GIVEN INFORMATION
.....

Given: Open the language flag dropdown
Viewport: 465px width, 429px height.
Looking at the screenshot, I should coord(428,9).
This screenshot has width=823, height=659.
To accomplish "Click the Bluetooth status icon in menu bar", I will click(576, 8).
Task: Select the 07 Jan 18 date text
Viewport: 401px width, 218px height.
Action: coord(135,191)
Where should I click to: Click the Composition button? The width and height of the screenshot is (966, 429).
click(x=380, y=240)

.....

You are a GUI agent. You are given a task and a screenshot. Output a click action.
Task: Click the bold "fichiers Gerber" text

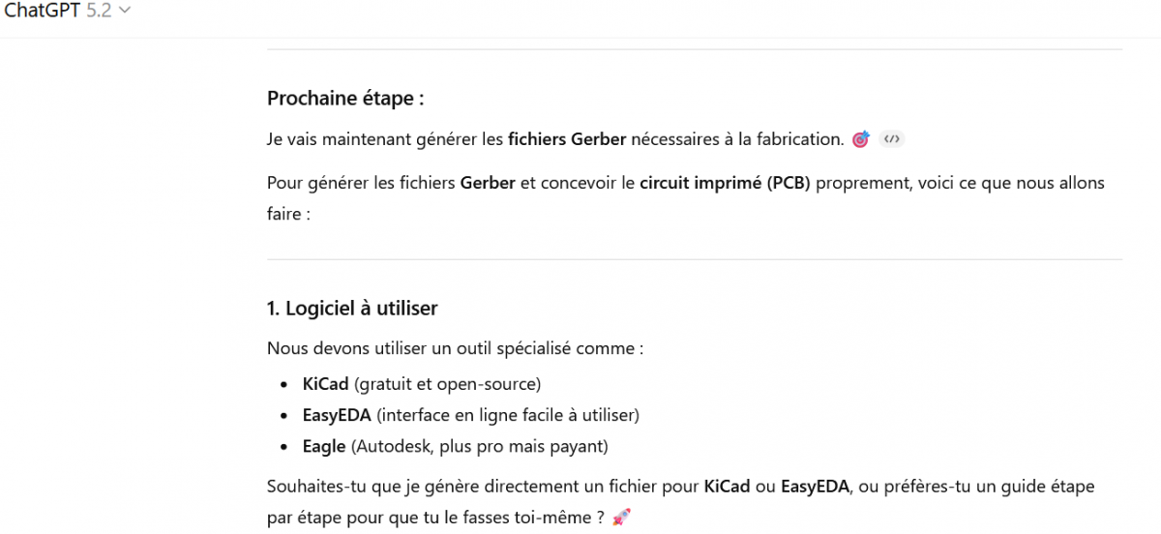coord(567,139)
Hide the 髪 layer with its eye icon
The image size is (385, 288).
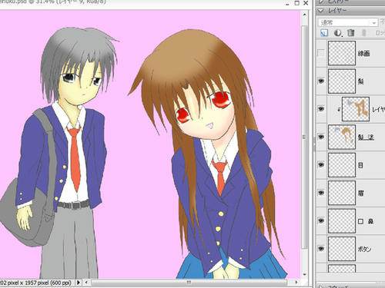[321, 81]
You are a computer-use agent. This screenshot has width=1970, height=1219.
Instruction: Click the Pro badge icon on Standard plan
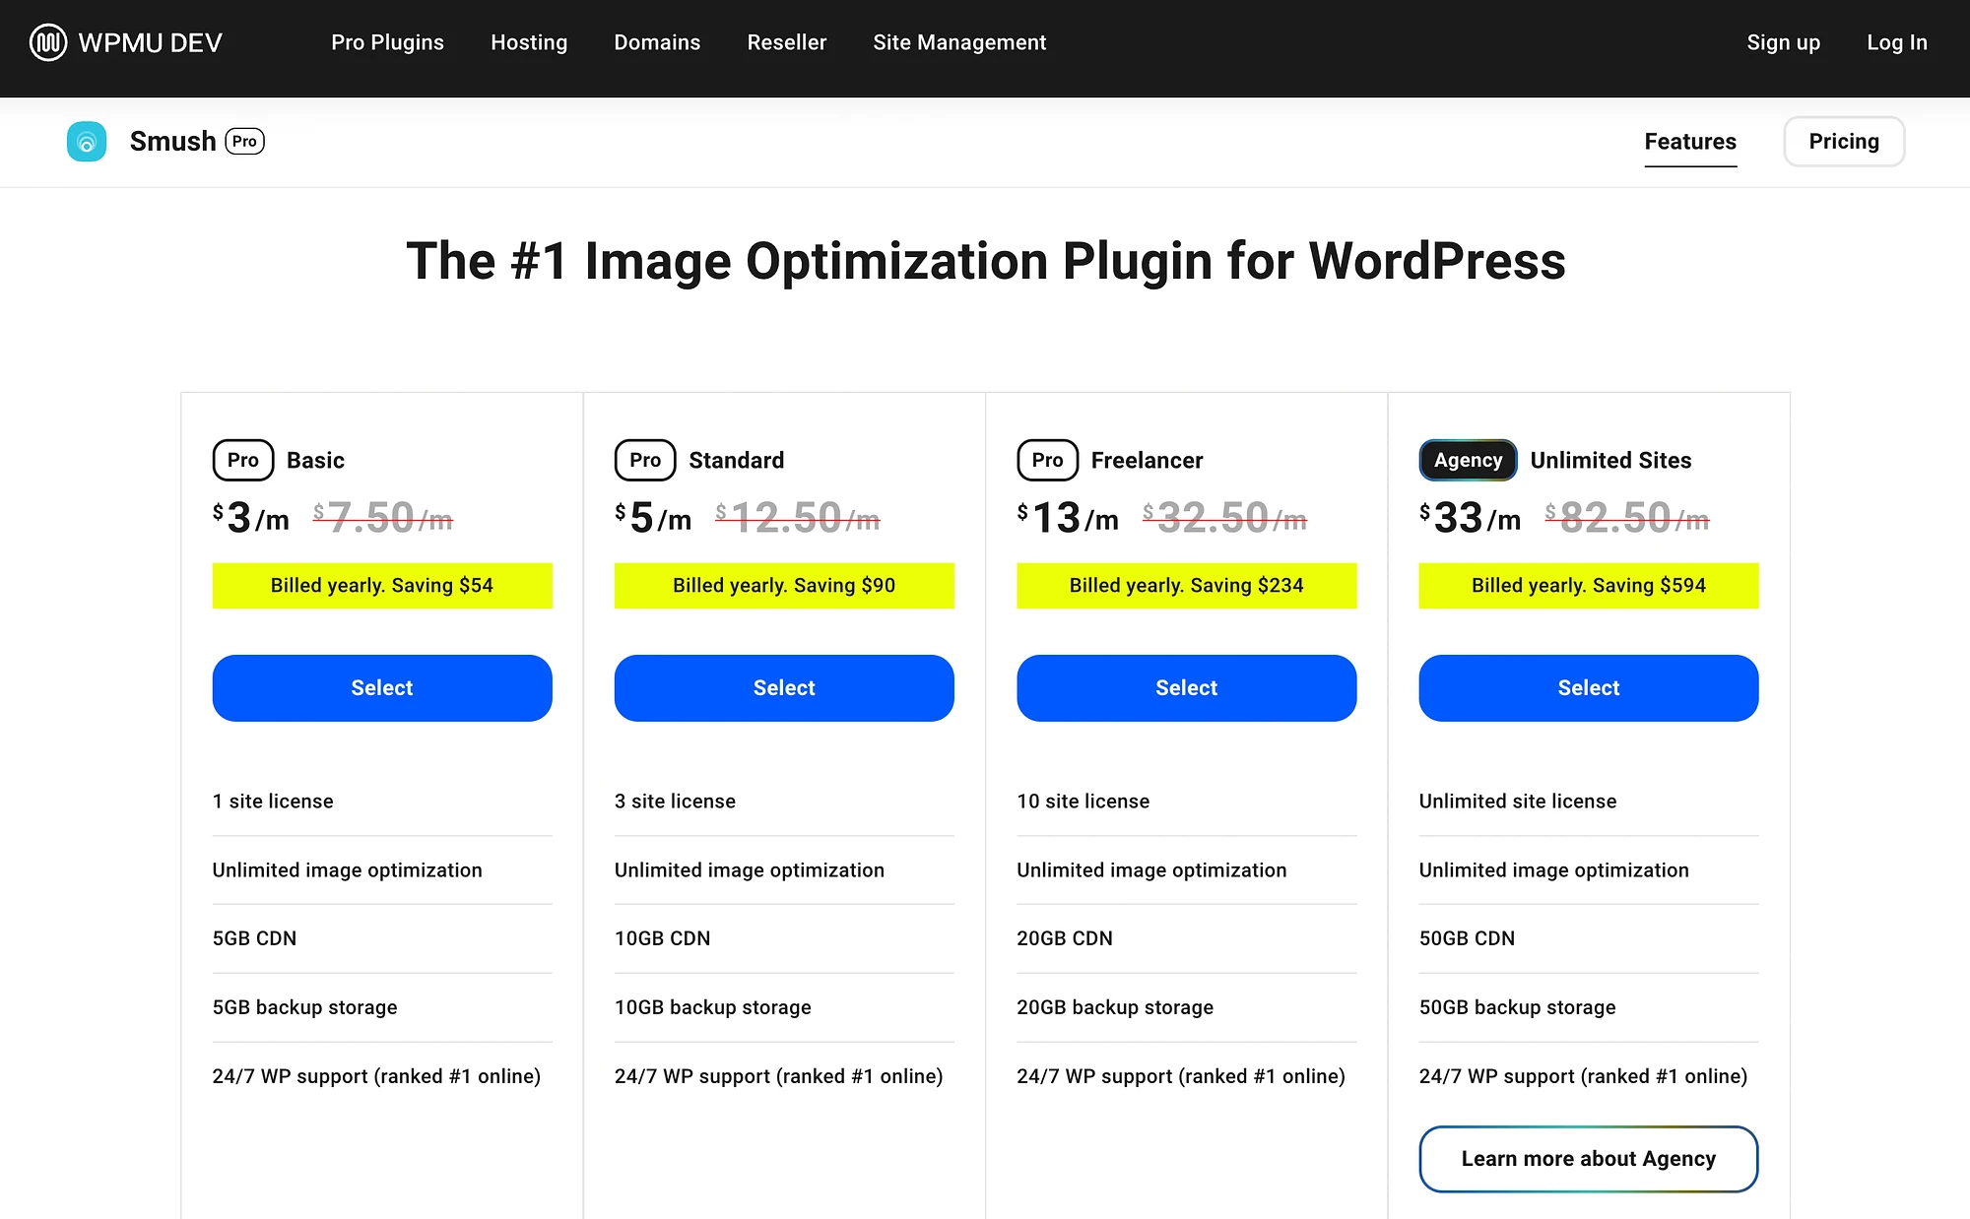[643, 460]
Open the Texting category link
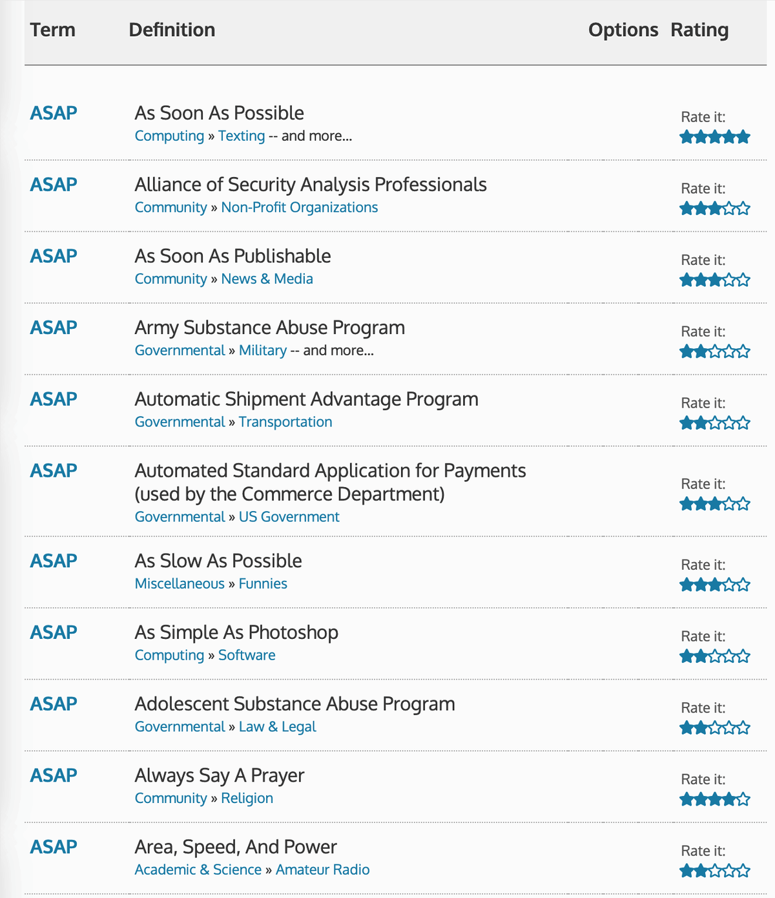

.....

WHAT YOU HAVE TO DO
In the data above, take the line with "Task: Click the", the line with "Open the Texting category link", and every line between, and set them down exactly without pictures.

EXERCISE RESPONSE
Task: Click the bold "fichiers Gerber" text

coord(567,139)
Hide the 髪 layer with its eye icon
The image size is (385, 288).
[321, 81]
You are a computer-use agent. This screenshot has width=1970, height=1219.
Instruction: Click the Pro badge icon on Standard plan
[643, 460]
Open the Texting category link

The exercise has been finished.